A Sock in My Pocket

This morning I found a sock in my pocket. It made me smile because it was Boo Boo’s sock. We went out for a little stroll the night before to take advantage of the nice weather and his newfound bipedalism. Just me, Boo Boo and his sock.

Boo Boo loves his socks. He loves taking them off at the dinner table and sampling them over a bowl of spaghetti, a smear of avocado or a heap of scrambled eggs. He loves finding them in his drawers and relocating them around the apartment–under the couch, on his changing table, by his book shelf, and near the fridge where he likes to play with the magnets. Once he gets his hands on a sock they will remain his hostages until they are saturated with saliva or until he discovers that he can’t wear them on his head. He will clutch them when we are dressing him, and it’s been more than once–at restaurants, at parks, at the Brooklyn Children’s Museum–that we’ll take his jacket off and a sock will plop to the ground, having freed itself from his clutches and his sleeves.

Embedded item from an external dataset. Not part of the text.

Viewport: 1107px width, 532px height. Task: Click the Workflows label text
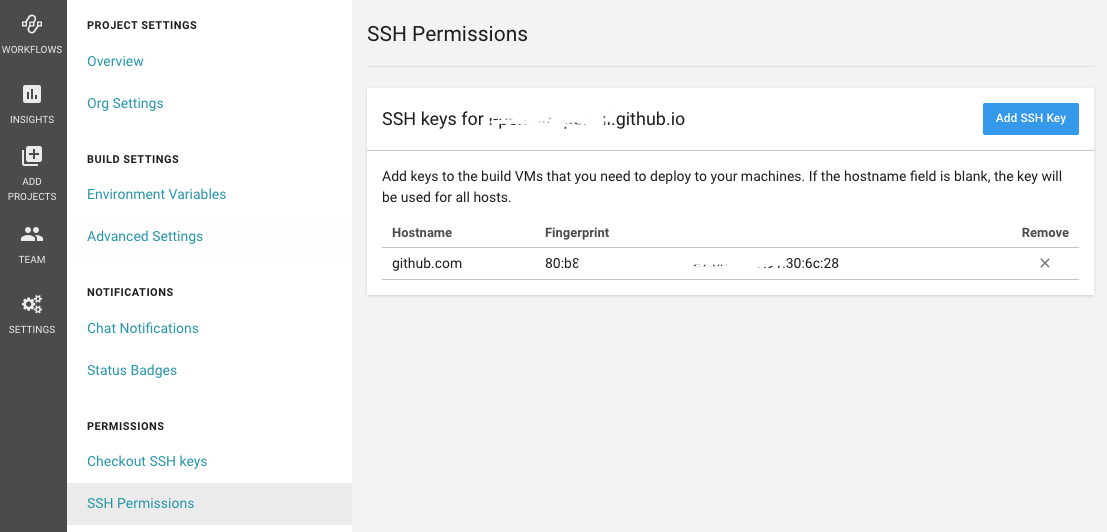pyautogui.click(x=32, y=50)
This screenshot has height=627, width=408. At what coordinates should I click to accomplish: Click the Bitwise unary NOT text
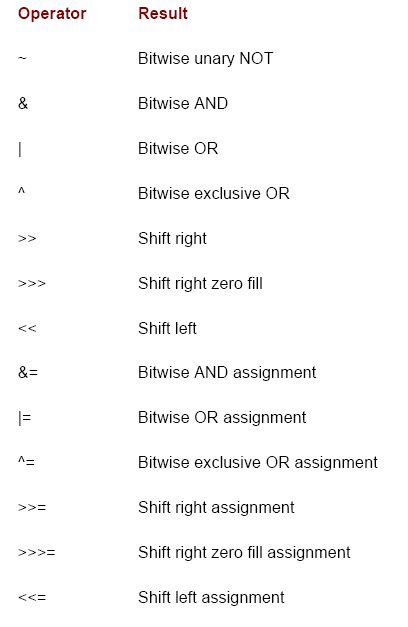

It was really important for him to hold his sock as we made our way out of the apartment and down the stairs and onto the sidewalk, where I planted him with his two feet on the ground. The sock was important until the neighbor’s dog came along, and then it was dropped unceremoniously to the gum-speckled sidewalk. In the hierarchy of things that require Boo Boo’s immediate attention dogs are much higher on the totem pole than socks.

I picked up the sock. Some kind of thick high-tech wool sock from his grandpa. Instead of holding the sock, Boo Boo held my hand as he tried to catch the dog’s wagging tail. The dog was a black pit bull. He brought his face close to Boo Boo’s, but he was smart enough not to get too close, lest he get a chunky, graceless hand in his face.

“He loves babies,” said the dog’s owner, herself the mother of a ten-month-old. She and her daughter and the dog live in a brownstone that her mother owns, where she likely grew up. It is a few doors down from us. Since we live in the fourth floor we can see the willow tree in their backyard.

I had seen the woman and the dog countless times when I’m coming home from work. Sometimes she’s just with the dog, sometimes she’s with the dog and her baby strapped to her chest. But now that I’m with Boo Boo we’ve finally had our first conversation and I learn her name. We’ll call her Liz here. Boo Boo and I learned a few other people’s names on our stroll. He made sure to smile at all passers-by and point at all the cats.

“Woof, woof,” he said as he pointed to them.

The first cat we saw was a black and white with large green eyes. It was sitting next to a ceramic pot on a patio.

“It’s a cat. It says meow,” I said. I started meowing at the cat. Boo Boo barked and pointed. The cat sat and stared. 

Boo Boo did a very good job walking. Taking a stroll with a one-year-old is fun because there is no destination to worry about; the journey is the purpose. We walk through the neighborhood, not past the neighborhood. I’ve never paid more attention to the short, ornate wrought-iron fences in front of the brownstones, or the seed pods that the neighborhood trees have dumped on the ground, nor have I been so more aware of how much dog poop is on the sidewalk. 

The highlight of the walk was when Boo Boo saw three cats on the same patio. He stood, gripping the fence, unsure which cat to point at. He was fixated on the cats until a tenant came out of the brownstone with a laundry bag and smiled at him. Boo Boo pointed, stared, and then started following the man. 

That was when I called it a day. I was getting hungry, and I’m sure Boo Boo was too. 

I forgot about the sock until this morning. I usually check my jacket pockets on the way to the subway. If I find receipts or overused tissues I’ll toss them into the trash can at the corner. This time I found a sock.